### What is being asked
Copy each line of the listing where the word "agent" can be found.
═════ Records shown
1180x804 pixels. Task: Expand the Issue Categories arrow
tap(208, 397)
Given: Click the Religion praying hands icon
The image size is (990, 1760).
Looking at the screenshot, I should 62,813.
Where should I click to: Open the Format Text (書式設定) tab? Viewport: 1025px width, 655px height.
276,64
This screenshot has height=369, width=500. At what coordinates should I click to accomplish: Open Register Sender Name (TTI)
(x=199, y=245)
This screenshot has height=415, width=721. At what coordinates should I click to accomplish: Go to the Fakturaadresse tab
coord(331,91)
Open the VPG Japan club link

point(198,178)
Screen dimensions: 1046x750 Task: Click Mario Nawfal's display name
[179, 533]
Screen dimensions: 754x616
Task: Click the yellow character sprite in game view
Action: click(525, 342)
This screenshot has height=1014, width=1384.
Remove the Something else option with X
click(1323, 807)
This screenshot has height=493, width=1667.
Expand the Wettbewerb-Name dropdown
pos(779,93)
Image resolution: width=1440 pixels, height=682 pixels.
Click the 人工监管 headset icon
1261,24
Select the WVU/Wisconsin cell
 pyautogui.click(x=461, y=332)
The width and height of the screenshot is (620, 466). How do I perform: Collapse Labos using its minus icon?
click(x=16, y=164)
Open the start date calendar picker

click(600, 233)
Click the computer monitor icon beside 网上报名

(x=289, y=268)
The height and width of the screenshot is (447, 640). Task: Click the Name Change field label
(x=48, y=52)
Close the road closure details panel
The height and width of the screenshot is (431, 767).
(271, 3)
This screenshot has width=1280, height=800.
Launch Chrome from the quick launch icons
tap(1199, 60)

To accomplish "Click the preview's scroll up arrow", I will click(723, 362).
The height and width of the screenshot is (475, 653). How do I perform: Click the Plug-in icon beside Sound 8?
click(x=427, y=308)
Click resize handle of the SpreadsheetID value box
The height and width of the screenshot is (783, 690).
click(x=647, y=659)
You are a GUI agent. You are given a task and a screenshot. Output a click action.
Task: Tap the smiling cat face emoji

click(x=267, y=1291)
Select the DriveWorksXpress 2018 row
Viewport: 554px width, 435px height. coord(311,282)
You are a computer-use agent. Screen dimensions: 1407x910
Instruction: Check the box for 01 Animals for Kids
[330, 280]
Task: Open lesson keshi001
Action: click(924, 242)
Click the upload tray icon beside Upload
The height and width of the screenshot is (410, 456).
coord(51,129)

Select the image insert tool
══════════
### Written response
You are a GUI agent. You are given a task and a screenshot. Output a click action.
You are a computer-use agent. Screen dimensions: 1407x910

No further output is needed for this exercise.